Alcuni USR addirittura dispongono che la presa di servizio si faccia presso la scuola in cui i docenti erano stati assegnati l’anno precedente con tutti gli annessi e connessi oneri di servizio.
Ma ancora non è finita! Ancora si attendono gli esiti delle assegnazioni provvisorie e poi saranno sistemati alcuni dei pochi colleghi che hanno superato il concorso del 2016, entro tre anni però, non c’è fretta (!!). Al nord resteranno scoperte sempre centinaia di cattedre e al sud tutti i precari rimarranno disoccupati. Centinaia di docenti sono stati erroneamente poi assegnati dagli USR a sedi in cui poi i posti non c’erano e ancora vagano per gli ambiti come anime in pena e quindi tutta la procedura dovrà essere rifatta.
E la scuola è iniziata da quattro giorni.
A che pro creare tutte queste fasi? Con la doppia fase dell’ambito e della chiamata diretta i tempi sono evidentemente raddoppiati. Perché esigere un reclutamento più farraginoso, lungo, non trasparente?

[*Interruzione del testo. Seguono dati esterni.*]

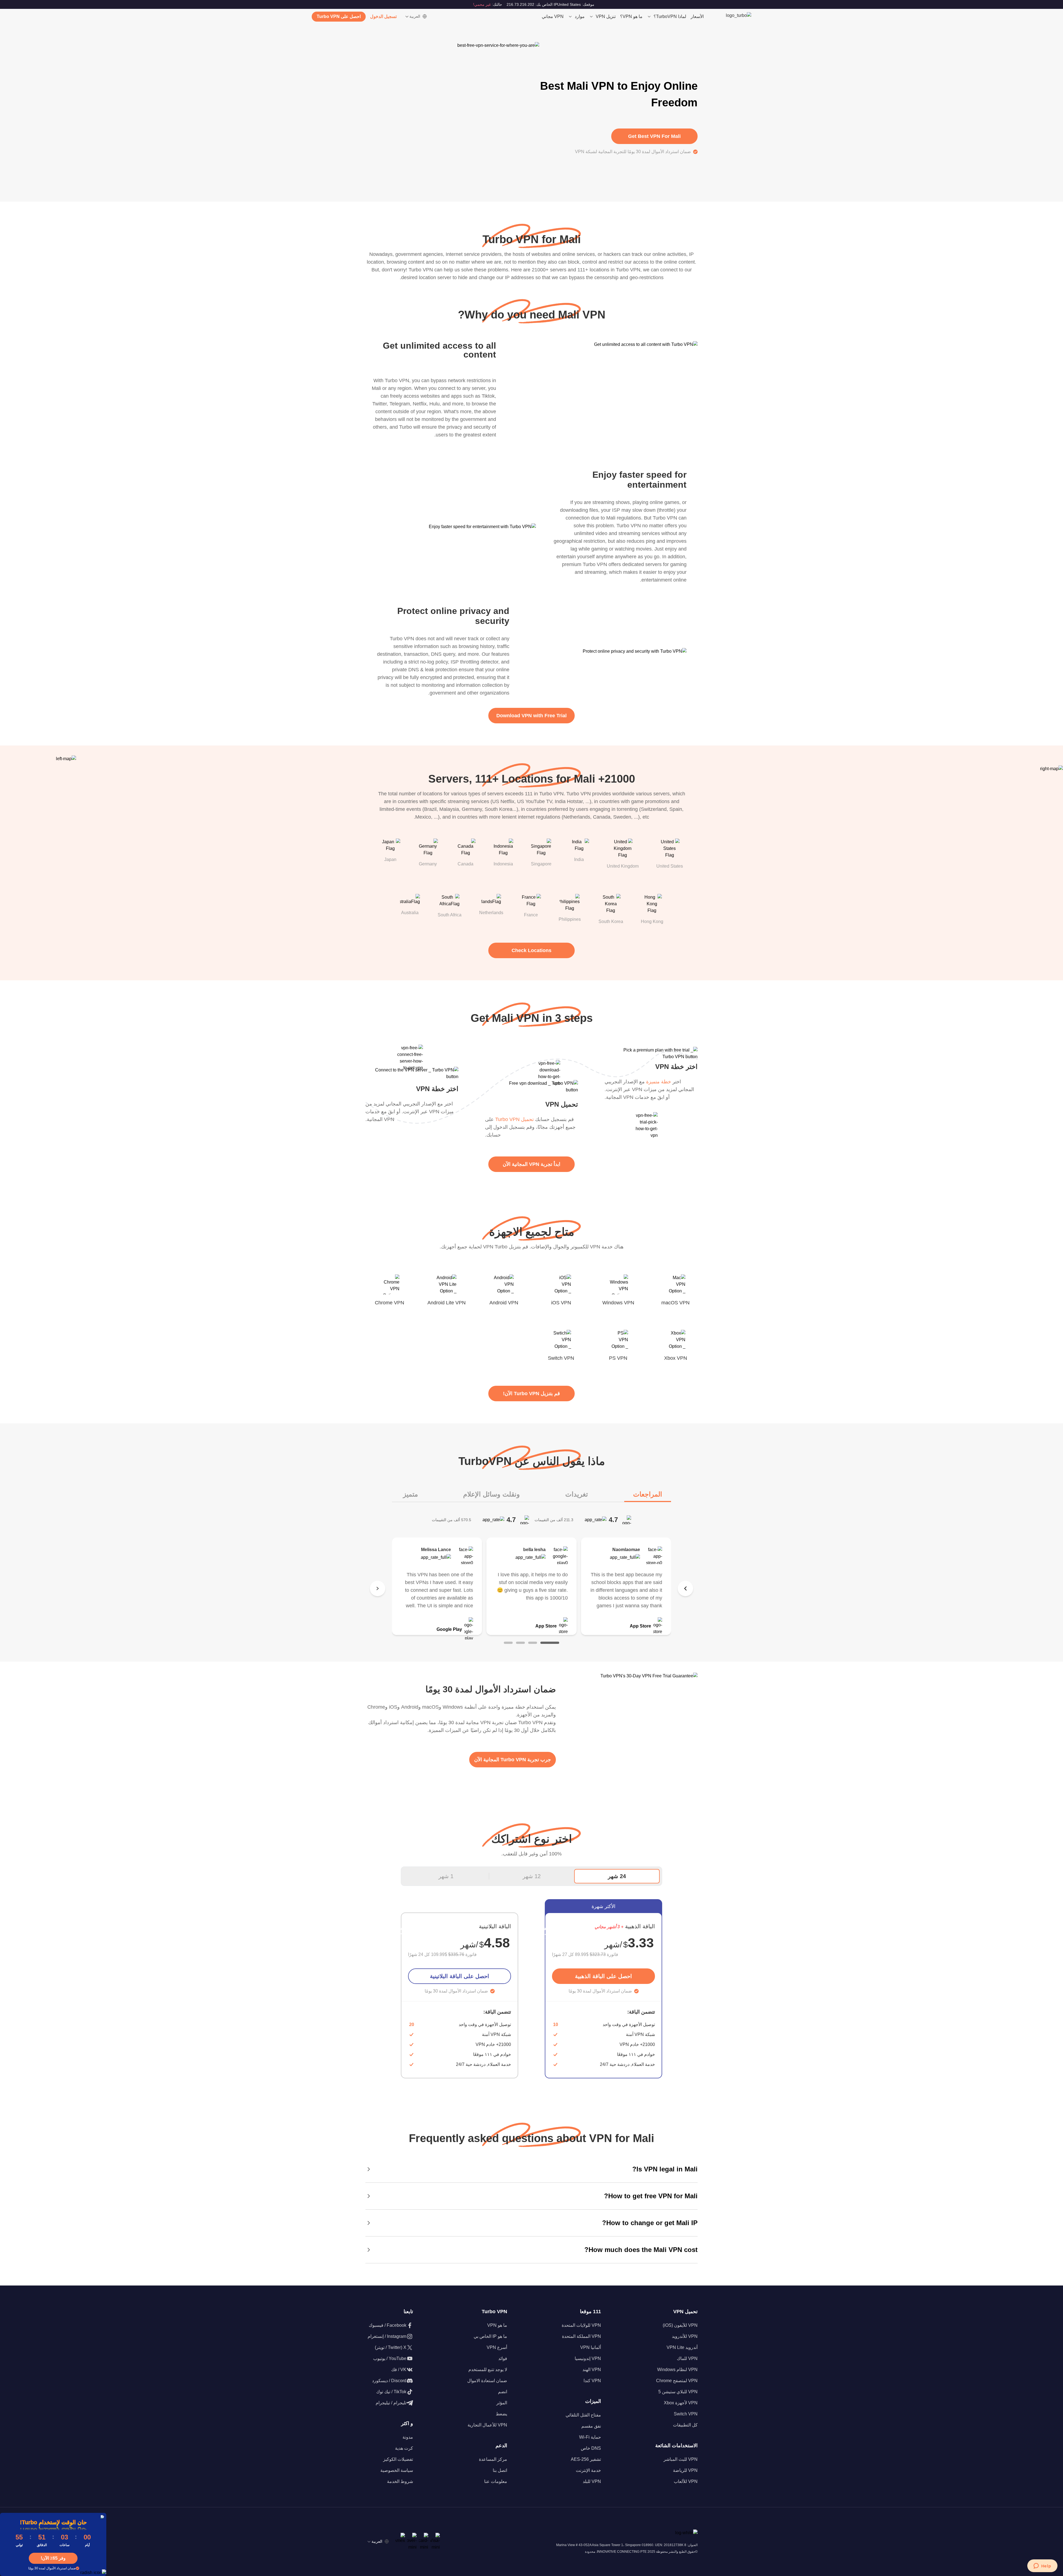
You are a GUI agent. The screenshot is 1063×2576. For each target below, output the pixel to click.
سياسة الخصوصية (396, 2470)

Ma non sarà proprio il “non trasparente” il vero obiettivo del governo? Ovvero mettere tutti i docenti nella necessità di bussare alla porta di qualcuno col cappello in mano per avere un posto come la moglie del Premier?
Tra poco inizierà il balletto dei supplenti e, mentre studenti e famiglie ancora aspettano a bocca asciutta la “buona scuola”, uno dei sindacati confederali, che aveva richiesto da un mese l’accesso agli atti per conoscere il famoso “algoritmo”, per sapere come mai gli ultimi nelle graduatorie si sono sistemati meglio degli altri, si è vista consegnare dal MIUR un rapporto che non dice nulla.
Insomma: la Buona scuola sembrerebbe essere stata un buon pretesto per sistemare bene qualcuno e far perdere i diritti a tutti gli altri, un pretesto che è costato caro a tutto il Paese e che ancora farà molti, moltissimi danni, se non si interverrà pesantemente.